What's the best way to parse a huge XML Document?
-
Hello Everyone,
I'm trying to process a huge XML Document where I search a specific Tag and then change the Value of the Element. Here's an example
<FieldValue uuid="{fd660de7-c298-4a74-a69e-c05a597796c8}" browseName="InputBuffer" > 2000 <UnevaluatedInitialValue> </UnevaluatedInitialValue> <EvaluatedInitialValue> </EvaluatedInitialValue> <InitialValue> </InitialValue> </FieldValue>
Let's say I want to set the value of the Input Buffer to 5000. The Problem is that the Document has literally tens of thousands of <FieldValue> Tags. Is there a way to search the Tag I need based on the value of its Attributes like browseName = "InputBuffer" and extract that particular tag that I need?

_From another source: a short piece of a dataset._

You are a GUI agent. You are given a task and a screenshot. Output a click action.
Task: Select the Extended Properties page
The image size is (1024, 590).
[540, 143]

The QDomDocument Class doesn't seem to be able to achieve this. Neither the QXMLStreamReader.
Thanks !
-
Hi
Well that is what XPath do/was made for.
https://www.w3schools.com/xml/xpath_intro.asp -
Hello Everyone,
I'm trying to process a huge XML Document where I search a specific Tag and then change the Value of the Element. Here's an example
<FieldValue uuid="{fd660de7-c298-4a74-a69e-c05a597796c8}" browseName="InputBuffer" > 2000 <UnevaluatedInitialValue> </UnevaluatedInitialValue> <EvaluatedInitialValue> </EvaluatedInitialValue> <InitialValue> </InitialValue> </FieldValue>
Let's say I want to set the value of the Input Buffer to 5000. The Problem is that the Document has literally tens of thousands of <FieldValue> Tags. Is there a way to search the Tag I need based on the value of its Attributes like browseName = "InputBuffer" and extract that particular tag that I need?

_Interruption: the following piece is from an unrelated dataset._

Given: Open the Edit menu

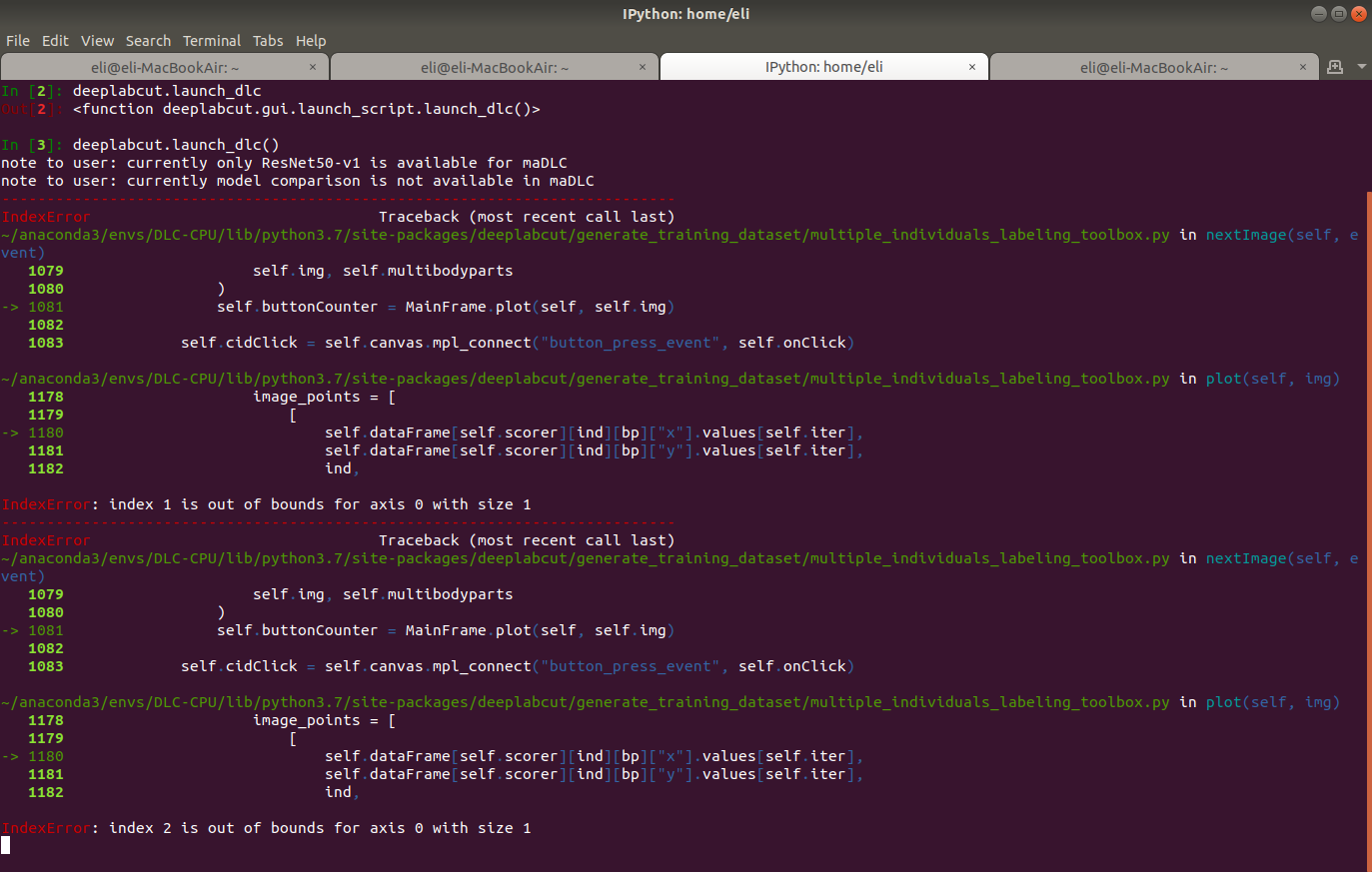Looking at the screenshot, I should (x=55, y=40).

The QDomDocument Class doesn't seem to be able to achieve this. Neither the QXMLStreamReader.
Thanks !
@JohnSRV
Be aware that if you are wanting to "change the Value of the Element", you are going to have to rewrite the whole document. If you don't want to use low-levelQXmlStreamReader/Writer
to do the searching yourself while reading/writing, you are going to have to read the whole document into memory for editing (and then save back). So just how "huge" is your document? :) -
Hi
Well that is what XPath do/was made for.
https://www.w3schools.com/xml/xpath_intro.asp@mrjj Thanks
XPath seems what i need for this task. But how can i properly use it in my Qt Application. I read the documentation on how to run XQuery from Qt Application but I can't find anything on XPath. Is it used the same way as XQuery?

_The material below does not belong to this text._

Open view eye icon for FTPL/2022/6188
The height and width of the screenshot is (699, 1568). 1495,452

Plus, the documentation of XQuery describes how to parse an XML File and write the Result into a new File. I need to replace Values in the same document.
-
@mrjj Thanks
XPath seems what i need for this task. But how can i properly use it in my Qt Application. I read the documentation on how to run XQuery from Qt Application but I can't find anything on XPath. Is it used the same way as XQuery?
Plus, the documentation of XQuery describes how to parse an XML File and write the Result into a new File. I need to replace Values in the same document.
-
@JohnSRV
Be aware that if you are wanting to "change the Value of the Element", you are going to have to rewrite the whole document. If you don't want to use low-levelQXmlStreamReader/Writer
to do the searching yourself while reading/writing, you are going to have to read the whole document into memory for editing (and then save back). So just how "huge" is your document? :)@JonB The Problem with the Document is the huge amout of Tags having the same Tag name. I have over 5000 Tags <FieldValue>. I just need to manipulate the one with the attribute browsername = "InputBuffer".
Getting all the these Tags in a QNodeList is absurd. XPath seems to give one the possibility to extract a Tag with a specific Attribute. But as you pointed out I need rewrite the whole Document.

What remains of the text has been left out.